Easy proof for existence of Lebesgue-premeasure In the lecture on measure theory I attended last semester, we had a sort of complicated technical proof for the existence of the Lebesgue-premeasure. However, I can't see why this easier argument does not work: 
Let $\lambda((a, b]) = b - a$ finitely additive on the ring $R = \{ \mathrm{finite \, disjoint \, unions \, of \,} (a, b] \}$. Having a disjoint union of elements $A_n \in R$ that lies again in $R$, so $\bigsqcup_{n \geq 1} A_n \in R$ we may assume w.l.o.g. that $\bigsqcup_{n \geq 1} A_n = (a, b]$. Now one can easily see that $$\sum_{n \geq 1} \lambda(A_n) \leq \lambda((a, b])$$
hence the infinite sum is absolutely convergent and may be reordered. Reorder it such that $A_i = (x_i, x_{i + 1}]$ with $x_i < x_{i + 1}$ for all $i$. We then get a telescopic sum $$\sum_{i \geq 1} \lambda((x_i, x_{i + 1}]) = \sum_{i \geq 1} (x_{i + 1} - x_{i}) = \lim_{i \rightarrow \infty} x_i - x_1 = b - a$$
Hence we have equality. 
The question now is: Does this proof work? Or is there something missing? 
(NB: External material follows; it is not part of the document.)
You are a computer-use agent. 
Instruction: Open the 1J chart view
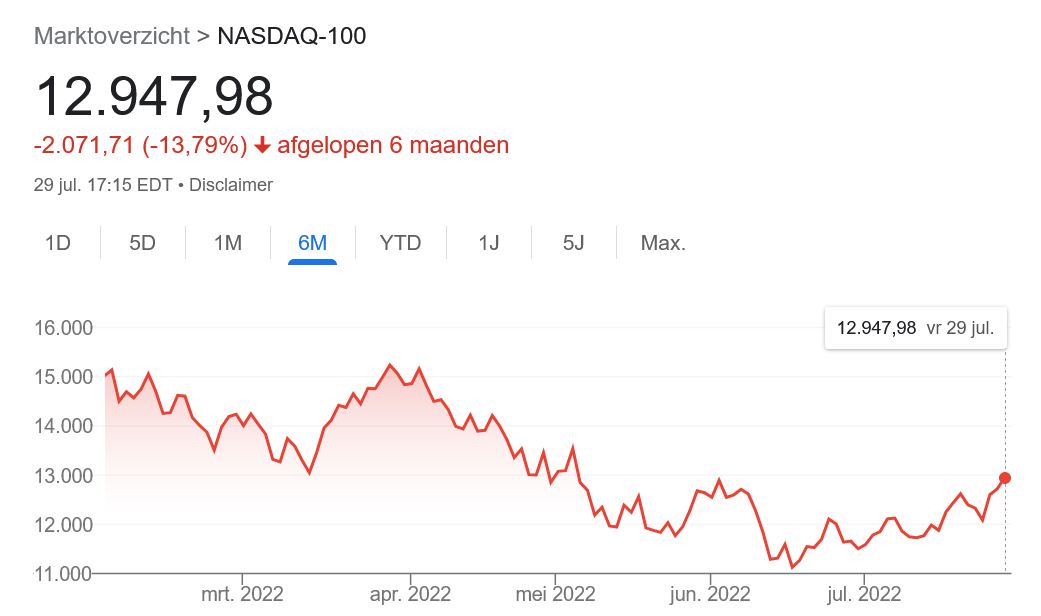pyautogui.click(x=487, y=242)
 A: I'm going to talk about $[a,b)$ instead of $(a,b]$. The reason being that that's the sort of half-open interval I tend to work with; hence really a lot of things in the first version of this post were simply wrong. The easiest way to fix it is just to change $(a,b]$ to $[a,b)$ everywhere...
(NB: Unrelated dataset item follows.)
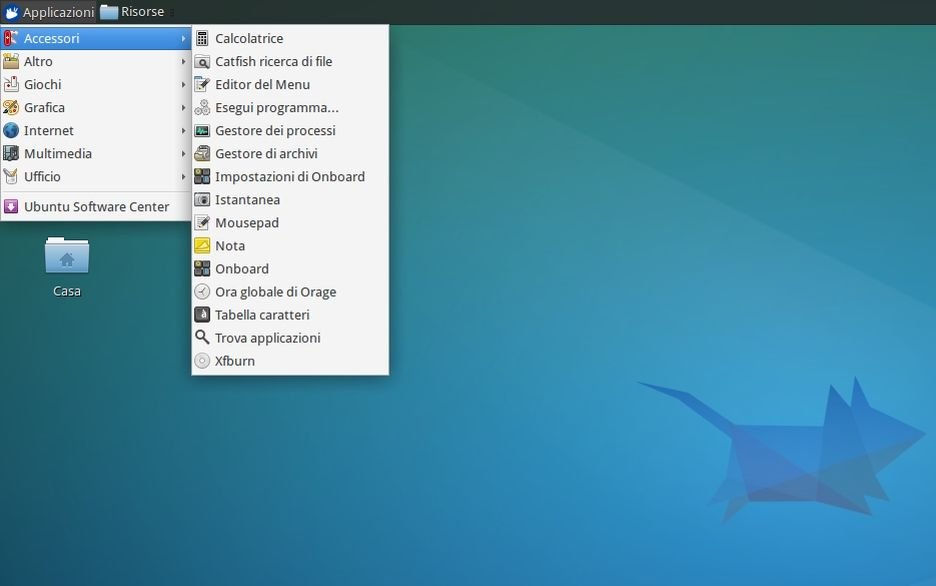Open the Risorse places menu in panel

pyautogui.click(x=132, y=12)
You can't necessarily reorder that way! I don't mean you're not allowed to or things don't work if you do, I mean you literally cannot; in general there is no such reordering. The way those intervals fit together can be much more complicated than that.
Simple example: Say $I_n=[1-1/n,1-1/(n+1))$, so $[0,1)=\bigcup_{n=1}^\infty I_n$. Those intervals can be ordered the way you want, in fact they already are ordered that way.
But now say $J_n=[2-1/n,2-1/(n+1))$. So $[0,2)=\bigcup_{n=1}^
\infty I_n \cup\bigcup_{n=1}^\infty J_n$. You can't "reorder" the collection of all the $I_n$ and the $J_n$ the way you want.
That's enough to show your proof doesn't work. But it can be much worse. Say $I_n$ is as above. Now for each $n$ you can find countably many disjoint half-open intervals $I_{n,m}$ so $I_n=\bigcup_{m=1}^\infty I_{n,m}$. Now we have $$[0,1)=\bigcup_{n=1}^\infty\bigcup_{m=1}^\infty I_{n,m},$$and that collection of intervals is much worse than what you had in mind when you said "reorder"...
It really is trickier than you think. Folland points out that the way the intervals are arranged from left to right can be isomorphic to any countable ordinal, if you know what that means. His point is that it can be complicated. One can also say "oh, so it's no worse than a countable ordinal" and then give a cute proof by transfinite induction. But never mind that for now.